Tyler Cowen has posted an outstanding interview of Noubar Afeyan, co-founder of Moderna, which produces one of the two COVID-19 vaccines approved so far by the Food and Drug Administration. Tyler is at the top of his game, asking really good questions, and you can just see the respect that that creates in Afeyan.

Some highlights follow.

On individualized medicine

We have a program in cancer vaccines. You might say, “What does a cancer vaccine have to do with coronavirus?” The answer is the way we work with cancer vaccines is that we take a patient’s tumor, sequence it, obtain the information around all the different mutations in that tumor, then design de novo — completely nonexistent before — a set of peptides that contain those mutations, make the mRNA for them, and stick them into a lipid nanoparticle, and give it back to that patient in a matter of weeks.

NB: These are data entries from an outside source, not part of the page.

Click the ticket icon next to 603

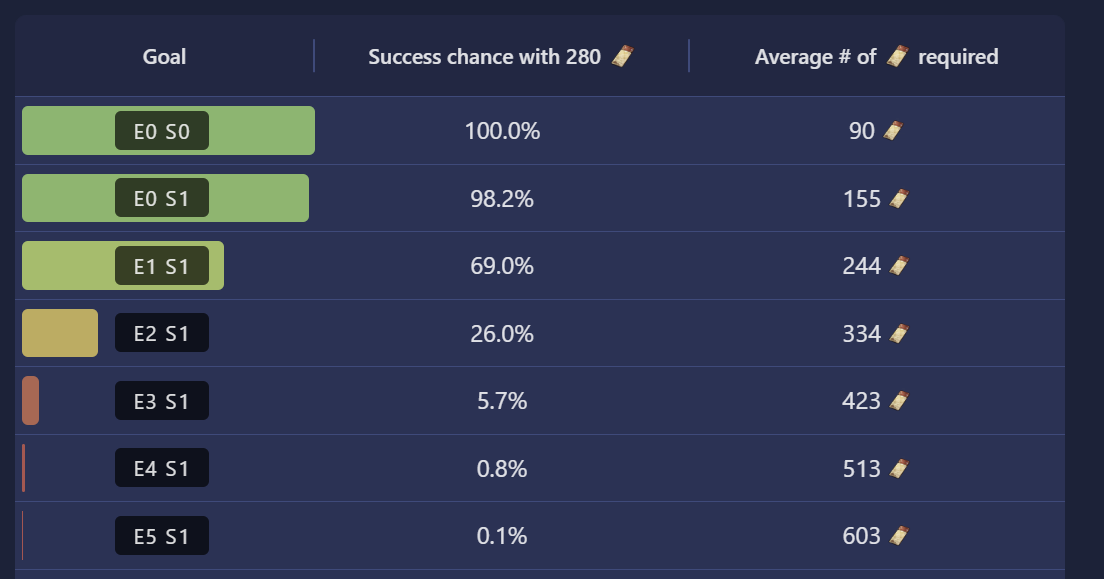click(x=898, y=536)
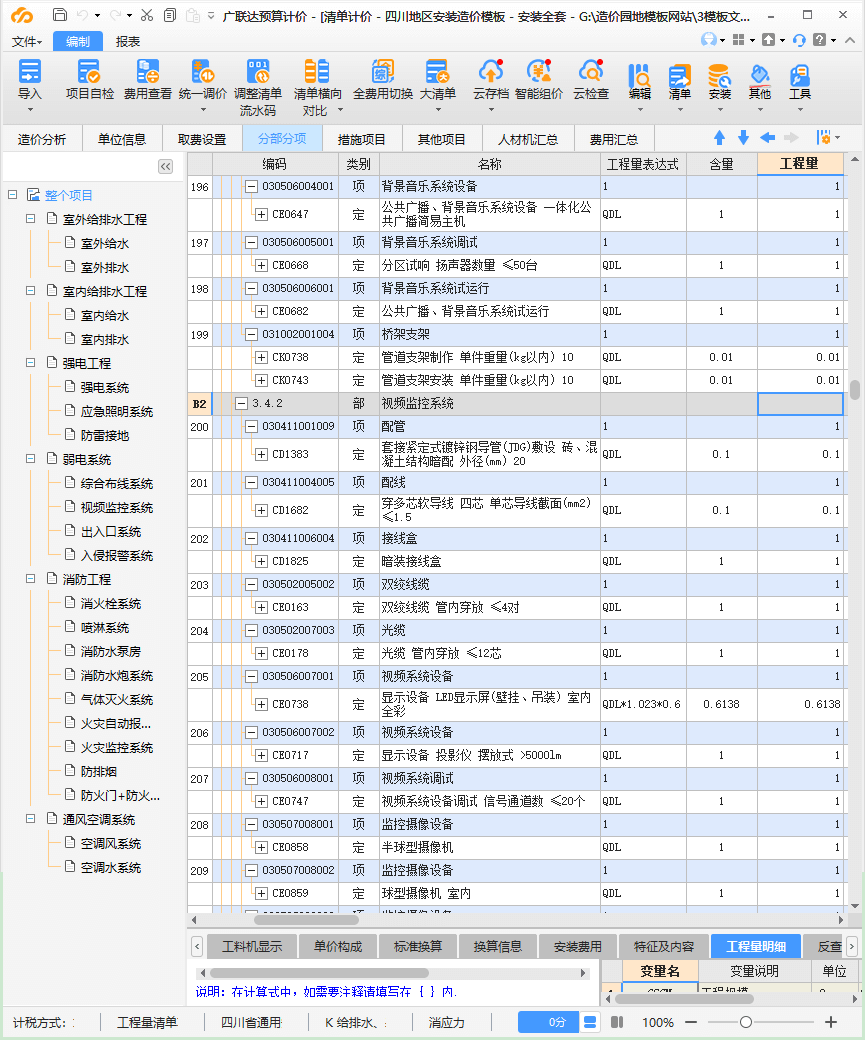This screenshot has width=865, height=1040.
Task: Select 喷淋系统 in project tree
Action: tap(105, 628)
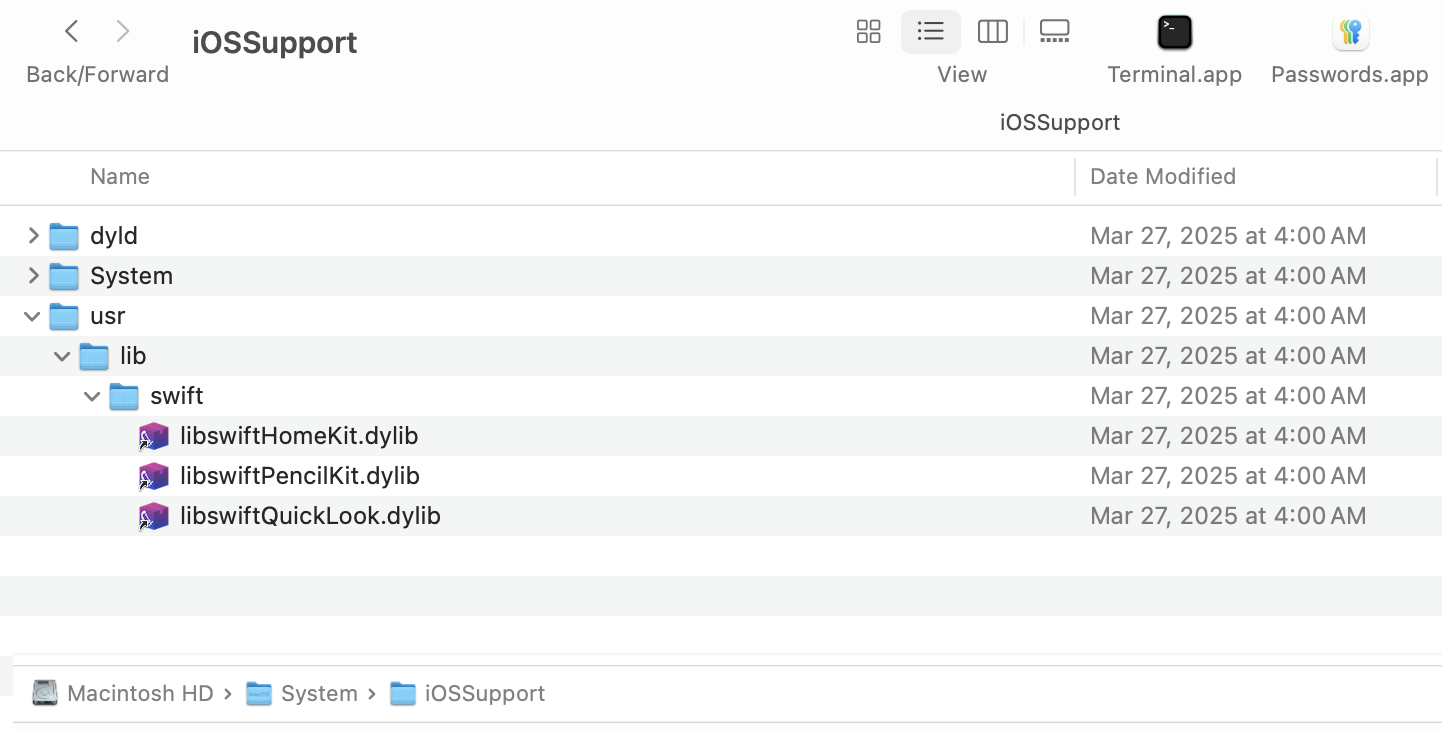Navigate to Macintosh HD in path bar
Screen dimensions: 1442x732
coord(140,693)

That has been an ongoing — for a couple of years — clinical trial that we’re doing. Well, guess what? For every one of those patients, we’re doing what we did for the virus, over and over and over again. We get DNA sequence. We convert it into the antigenic part. We make it into an RNA. We put it in a particle. In an interesting way, we had interesting precedents that allowed us to move pretty quickly.

Big question I wish Tyler had asked as a follow-on: Do you think the FDA will loosen its reins enough that Moderna and others can deal that way with individual patients without getting permission and doing large-scale tests?

The Academic Scientific Community vs. the Business Scientific Community

Look, the scientific method, the scientific community — it works on advances that are predicated on current and prior advances. Incremental advances are the coin of the realm. It’s not that they’re conservative. It’s just that the process, the communal process of accepting truth as that which can’t be negated, causes you to therefore be, in every which way, questioning everything.

I learned long ago the expression organized skepticism. That’s what science is predicated on. As a result, if you come forward with something that is not fully supported by and connected to the current reality, people don’t know what to do with it. What many academic scientists do is to spend the next 5, 10 years putting the connections in place to make what’s being proposed a natural extension of what existed before.

In industry, we don’t have that need, and the reason Moderna was able to really be the pioneer in the space of establishing a therapeutic platform, even before a vaccine platform, is because for us, the lack of connection between what we were able to do and what had been done before was marginally interesting, but we weren’t trying to publish it.

When you patent something, you don’t have to show that it’s a natural extension of what people did. You just have to describe something that is novel, that is unobvious. In fact, the less connected, the more unobvious, and/or the less connectible.

Note this sentence: “What many academic scientists do is to spend the next 5, 10 years putting the connections in place to make what’s being proposed a natural extension of what existed before.” It reminds me of the old joke about the academic who, observing that a TV works in practice, wants to understand whether it works in theory.

On Immigration and the American Dream

This next is my absolute favorite of the interview.

I also would say that as a country, there’s so many people who have the experience of coming here, that that experience can also be transmitted to people who are born here, for whom the same mindset of being willing to imagine a better . . . If you look, every single person who comes to this country imagines a better future for themselves. That’s my belief. Maybe not every single person — 99 percent.

Imagine if all of us were also born imagining a better future for ourselves. Well, we should be, but we’ve got to work to get that. An immigrant who comes here understands that they’ve got to work to get that. They have to adapt. The problem is, if you’re born here, you may not actually think that you’ve got to work to get that. You might think you’re born into it.

This will be a funny thing to say, and I apologize to anybody that I offend. If we were all Americans by choice, we’d have a better America because Americans by choice, of which I’m one, actually have a stronger commitment to whatever it takes to make America be the place I chose to be, versus not thinking about that as a core responsibility.

That brings up two memories, one old, one relatively recent.

The old memory is that when I came to this country in 1972, at age 21, I had the American dream in mind and I noticed right away that a large swath of the people I ran into in Los Angeles, whether at UCLA or in the city generally, who had grown up in the United States, didn’t.

The more-recent memory is of an interaction I had with a man who was considering running for the Republican nomination for president in 2016. I think the conversation happened in 2015, and it was at a Hoover Institution roundtable I had been invited to. I can’t name the person without violating the confidentiality rules.

He made a statement about immigrants that surprised me. He said (and I think I’m getting his words almost word for word), “So many immigrants come here and act right away as if they just arrived at home base after hitting a home run.”

When it was my turn to talk, I said, “Person X, I’m an immigrant and I thought when I got my green card I’d arrived at home base or at least at third base. I was given a list of crimes that, if I committed them, would get me booted out of the country and none of these crimes were ones I planned to commit.”

Then I made the mistake of asking about his record in a previous office he had held. He answered about his record but didn’t address my point about immigration. This man had the attitude that Afeyan attributes to many Americans: Simply by being born here, he seems to think that he’s made the rounds to home base.

I really don’t know what some politicians and some Americans expect out of us immigrants.